When you’re shopping for a new piece of equipment, do you care if the oil filter is a cartridge or a canister? Do you consider the number of pounds of steel and how they were made, the distances the materials were shipped, how many gallons of lubricant it consumes and the fluid’s biodegradability?
We’re no longer surprised that many consumers apparently are willing to place a value on sustainability — how green they perceive a potential purchase to be — and choose that product over one they believe to be less green. If they have the money, they’re often even willing to pay more.
Marketers have picked this up and brought it to your plant, where it might be affecting materials sourcing, product packaging and perhaps even geographical deployment of manufacturing facilities. The procurement folks call it sustainable sourcing: taking into consideration how products are made, where and from whom they (and their components) come, how they are transported and their ultimate disposal. Companies excelling at sustainable sourcing strive to ensure that their products and components meet or exceed environmental and social expectations.
The U.S. Postal Service, Wal-Mart and Toyota are typical of the few and large companies that have pressured suppliers to certify the environmental footprints of their goods. But equipment purchases are still largely made on function and price. There’s increasing attention to lifecycle cost, but unless the greener machine also is cheaper to buy and run, who cares?
So, pressing your suppliers to be green is relatively rare. According to a recent study by Accenture of 245 supply chain executives, only 10% have implemented green supply chain initiatives. But once they do, the hows and whys readily transfer to capital equipment as well as MRO materials and supplies. Your procurement people will be schooled in sustainability, and their software will keep track of and give credit for the greenness of your purchase orders.

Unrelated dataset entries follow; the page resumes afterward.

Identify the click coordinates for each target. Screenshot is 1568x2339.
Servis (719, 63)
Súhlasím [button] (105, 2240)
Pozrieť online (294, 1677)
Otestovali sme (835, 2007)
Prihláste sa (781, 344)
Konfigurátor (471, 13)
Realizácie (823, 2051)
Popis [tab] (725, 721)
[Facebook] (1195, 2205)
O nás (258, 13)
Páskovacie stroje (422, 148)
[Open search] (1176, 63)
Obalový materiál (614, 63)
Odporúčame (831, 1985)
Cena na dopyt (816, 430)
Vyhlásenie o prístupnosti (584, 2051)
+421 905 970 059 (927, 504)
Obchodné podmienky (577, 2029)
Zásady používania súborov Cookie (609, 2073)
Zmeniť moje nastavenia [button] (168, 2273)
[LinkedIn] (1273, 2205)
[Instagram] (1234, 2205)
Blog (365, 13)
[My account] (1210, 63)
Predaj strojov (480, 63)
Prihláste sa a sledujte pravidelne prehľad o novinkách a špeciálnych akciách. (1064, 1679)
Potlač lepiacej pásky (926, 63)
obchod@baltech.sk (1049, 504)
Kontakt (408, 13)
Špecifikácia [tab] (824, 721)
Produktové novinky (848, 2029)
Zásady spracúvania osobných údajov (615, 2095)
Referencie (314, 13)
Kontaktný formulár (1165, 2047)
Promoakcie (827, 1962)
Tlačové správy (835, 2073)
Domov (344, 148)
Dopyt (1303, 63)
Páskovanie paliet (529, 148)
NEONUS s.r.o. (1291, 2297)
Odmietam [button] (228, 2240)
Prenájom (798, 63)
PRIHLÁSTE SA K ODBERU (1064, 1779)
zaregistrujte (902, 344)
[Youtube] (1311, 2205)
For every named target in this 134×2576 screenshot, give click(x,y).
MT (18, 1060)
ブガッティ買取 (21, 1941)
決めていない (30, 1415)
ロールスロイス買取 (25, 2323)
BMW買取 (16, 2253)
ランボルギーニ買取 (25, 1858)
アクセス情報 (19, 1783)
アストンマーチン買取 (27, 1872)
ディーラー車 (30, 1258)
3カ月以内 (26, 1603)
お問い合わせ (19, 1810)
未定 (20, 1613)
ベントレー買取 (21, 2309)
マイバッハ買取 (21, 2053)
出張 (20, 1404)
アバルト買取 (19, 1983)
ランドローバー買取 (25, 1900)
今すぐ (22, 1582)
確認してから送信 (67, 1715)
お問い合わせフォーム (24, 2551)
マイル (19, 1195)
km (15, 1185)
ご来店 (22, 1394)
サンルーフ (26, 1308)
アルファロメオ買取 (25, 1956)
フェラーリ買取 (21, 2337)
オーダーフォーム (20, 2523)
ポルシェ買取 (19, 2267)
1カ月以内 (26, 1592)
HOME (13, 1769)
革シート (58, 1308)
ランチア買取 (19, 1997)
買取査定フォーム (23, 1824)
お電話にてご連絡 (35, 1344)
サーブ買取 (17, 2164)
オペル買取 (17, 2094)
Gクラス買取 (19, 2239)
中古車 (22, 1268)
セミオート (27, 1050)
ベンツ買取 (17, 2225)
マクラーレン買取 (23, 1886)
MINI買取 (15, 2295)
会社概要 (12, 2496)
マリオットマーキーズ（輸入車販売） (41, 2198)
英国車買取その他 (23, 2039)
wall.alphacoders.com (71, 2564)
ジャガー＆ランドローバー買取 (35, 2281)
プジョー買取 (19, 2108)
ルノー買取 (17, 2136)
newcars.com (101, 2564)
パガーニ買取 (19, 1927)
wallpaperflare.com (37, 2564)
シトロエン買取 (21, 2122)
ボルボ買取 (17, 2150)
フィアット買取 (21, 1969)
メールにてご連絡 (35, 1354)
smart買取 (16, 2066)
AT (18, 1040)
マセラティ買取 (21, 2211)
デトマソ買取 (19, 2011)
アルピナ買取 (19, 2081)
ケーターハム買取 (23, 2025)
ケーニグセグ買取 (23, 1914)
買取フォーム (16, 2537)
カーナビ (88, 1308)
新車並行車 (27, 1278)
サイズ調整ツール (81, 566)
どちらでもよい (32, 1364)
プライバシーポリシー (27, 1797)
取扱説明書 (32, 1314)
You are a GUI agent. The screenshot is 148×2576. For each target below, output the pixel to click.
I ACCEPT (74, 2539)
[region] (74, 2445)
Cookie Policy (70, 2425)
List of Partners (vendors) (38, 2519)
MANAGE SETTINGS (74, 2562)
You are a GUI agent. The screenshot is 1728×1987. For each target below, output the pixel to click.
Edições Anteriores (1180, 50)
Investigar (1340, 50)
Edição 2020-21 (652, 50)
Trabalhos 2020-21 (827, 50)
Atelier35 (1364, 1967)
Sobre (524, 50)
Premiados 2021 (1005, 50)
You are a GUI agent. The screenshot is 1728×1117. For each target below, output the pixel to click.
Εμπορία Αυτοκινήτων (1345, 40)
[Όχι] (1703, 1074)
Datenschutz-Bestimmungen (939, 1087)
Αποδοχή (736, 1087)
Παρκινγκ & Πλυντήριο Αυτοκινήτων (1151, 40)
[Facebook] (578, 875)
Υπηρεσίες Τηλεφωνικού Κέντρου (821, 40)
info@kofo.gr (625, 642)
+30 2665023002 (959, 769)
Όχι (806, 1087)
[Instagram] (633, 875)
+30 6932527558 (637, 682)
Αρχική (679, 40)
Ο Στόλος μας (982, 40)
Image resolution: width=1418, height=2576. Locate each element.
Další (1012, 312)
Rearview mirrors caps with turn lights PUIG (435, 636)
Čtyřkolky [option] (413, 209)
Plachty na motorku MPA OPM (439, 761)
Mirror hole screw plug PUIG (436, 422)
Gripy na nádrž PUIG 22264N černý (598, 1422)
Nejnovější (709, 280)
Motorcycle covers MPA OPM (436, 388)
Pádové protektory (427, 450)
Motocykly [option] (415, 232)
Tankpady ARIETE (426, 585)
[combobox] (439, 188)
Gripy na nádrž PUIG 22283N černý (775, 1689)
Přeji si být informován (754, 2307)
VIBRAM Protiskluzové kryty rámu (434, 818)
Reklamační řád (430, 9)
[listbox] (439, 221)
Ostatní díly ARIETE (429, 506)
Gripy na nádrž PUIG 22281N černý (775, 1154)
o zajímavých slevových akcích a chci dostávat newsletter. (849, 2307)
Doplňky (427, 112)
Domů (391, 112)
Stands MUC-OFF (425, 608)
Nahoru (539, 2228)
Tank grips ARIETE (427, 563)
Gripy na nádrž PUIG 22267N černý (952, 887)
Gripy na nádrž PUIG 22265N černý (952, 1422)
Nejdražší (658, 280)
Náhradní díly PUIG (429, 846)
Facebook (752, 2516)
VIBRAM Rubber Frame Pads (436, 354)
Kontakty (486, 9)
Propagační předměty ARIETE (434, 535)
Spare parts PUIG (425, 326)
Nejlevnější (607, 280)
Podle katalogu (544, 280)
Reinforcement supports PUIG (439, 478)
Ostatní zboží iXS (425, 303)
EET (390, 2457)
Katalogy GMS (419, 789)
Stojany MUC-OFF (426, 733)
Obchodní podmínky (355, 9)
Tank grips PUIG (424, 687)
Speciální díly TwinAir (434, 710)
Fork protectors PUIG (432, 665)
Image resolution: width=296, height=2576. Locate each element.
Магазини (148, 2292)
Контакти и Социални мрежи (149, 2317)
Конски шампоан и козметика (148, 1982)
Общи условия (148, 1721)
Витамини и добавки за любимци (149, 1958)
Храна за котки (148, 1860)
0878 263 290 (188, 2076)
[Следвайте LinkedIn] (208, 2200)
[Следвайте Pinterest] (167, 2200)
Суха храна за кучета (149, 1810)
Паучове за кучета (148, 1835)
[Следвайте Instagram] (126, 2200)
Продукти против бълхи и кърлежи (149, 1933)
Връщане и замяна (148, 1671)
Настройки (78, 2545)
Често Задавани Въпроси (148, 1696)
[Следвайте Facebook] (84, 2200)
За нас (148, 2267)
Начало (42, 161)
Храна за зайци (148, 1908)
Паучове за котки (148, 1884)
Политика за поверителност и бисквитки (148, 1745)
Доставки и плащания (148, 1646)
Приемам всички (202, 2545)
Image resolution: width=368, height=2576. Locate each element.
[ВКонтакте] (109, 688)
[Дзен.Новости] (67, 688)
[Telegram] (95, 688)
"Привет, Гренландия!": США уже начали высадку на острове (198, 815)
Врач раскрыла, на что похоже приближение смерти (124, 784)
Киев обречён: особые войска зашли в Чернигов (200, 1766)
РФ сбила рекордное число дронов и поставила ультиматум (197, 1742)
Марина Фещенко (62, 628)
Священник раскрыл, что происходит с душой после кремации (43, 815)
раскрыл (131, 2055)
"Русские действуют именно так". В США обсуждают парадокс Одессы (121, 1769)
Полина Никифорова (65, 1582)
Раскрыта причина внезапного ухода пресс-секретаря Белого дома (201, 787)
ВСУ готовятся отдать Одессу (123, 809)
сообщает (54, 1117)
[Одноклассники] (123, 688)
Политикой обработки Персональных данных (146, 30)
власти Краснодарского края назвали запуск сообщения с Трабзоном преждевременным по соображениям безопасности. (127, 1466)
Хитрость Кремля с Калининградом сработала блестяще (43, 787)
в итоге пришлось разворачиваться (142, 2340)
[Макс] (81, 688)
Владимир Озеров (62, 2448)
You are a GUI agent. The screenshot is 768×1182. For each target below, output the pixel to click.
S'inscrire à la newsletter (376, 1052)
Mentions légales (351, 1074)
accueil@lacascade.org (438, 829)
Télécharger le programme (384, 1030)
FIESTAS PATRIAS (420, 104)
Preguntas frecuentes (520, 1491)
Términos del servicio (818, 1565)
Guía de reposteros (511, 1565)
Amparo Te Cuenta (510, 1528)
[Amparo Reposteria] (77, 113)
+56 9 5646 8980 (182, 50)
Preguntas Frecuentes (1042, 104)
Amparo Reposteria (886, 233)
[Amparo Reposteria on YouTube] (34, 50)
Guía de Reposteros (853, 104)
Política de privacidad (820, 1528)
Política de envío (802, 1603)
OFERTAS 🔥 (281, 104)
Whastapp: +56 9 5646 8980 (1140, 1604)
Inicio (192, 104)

“Supply chain technologies and processes also are the heart of sustainable physical asset management,” reports Accenture, “extending green operations through greater adherence to power usage, water consumption, waste output, cooling requirements and lighting/heating issues.”
On Accenture’s list of rewards for sustainable procurement, the most relevant might be managing risk: achieving “corporate assurance” by understanding and proactively managing brand and reputation, anticipating regulatory shifts, culling irresponsible or incompliant vendors, and developing innovative approaches to capturing socially conscious consumers and meeting regulations.
The notion that you might ask your compressor manufacturer to demonstrate its sustainability still seems pretty far-fetched to me, but not to Judi Seal at Sullair. She proudly showed me how the company’s manufacturing facility in Michigan City, Ind., built sustainability into its S-energy line of compressors with biodegradable oil, a total containment base and low-impact oil and air filters. Those are in addition to high energy efficiency and optional heat recovery, which would figure into any lifecycle cost analysis. Seal said, “We don’t just paint them green.”
The facility was impressive when I toured it about five years ago, but it has since been transformed according to lean principles and 5-S. Seal pointed out the predominance of returnable packaging (which gives the advantage to local suppliers), recycling and assiduous effluent control, right down to waterless bathroom fixtures.
Accenture says sustainable procurement helps a company grow revenue-introducing new or differentiated products and services, comply with the environmentally driven shifts of key business partners, enhance its brand and nurture a reputation for social and environmental responsibility. But maybe most important, “Organizations that excel in sustainable sourcing typically have a more integrated business model. They understand that most business functions play a role in increasing shareholder value, so they’re careful not to make cost-reduction their sole sourcing and procurement mission.”
Sullair’s bent toward sustainability is driven from the top by parent company United Technologies, a source of pride for employees, and appreciated by the lakefront community of Michigan City, but I wonder if the company’s compressor customers are paying any attention?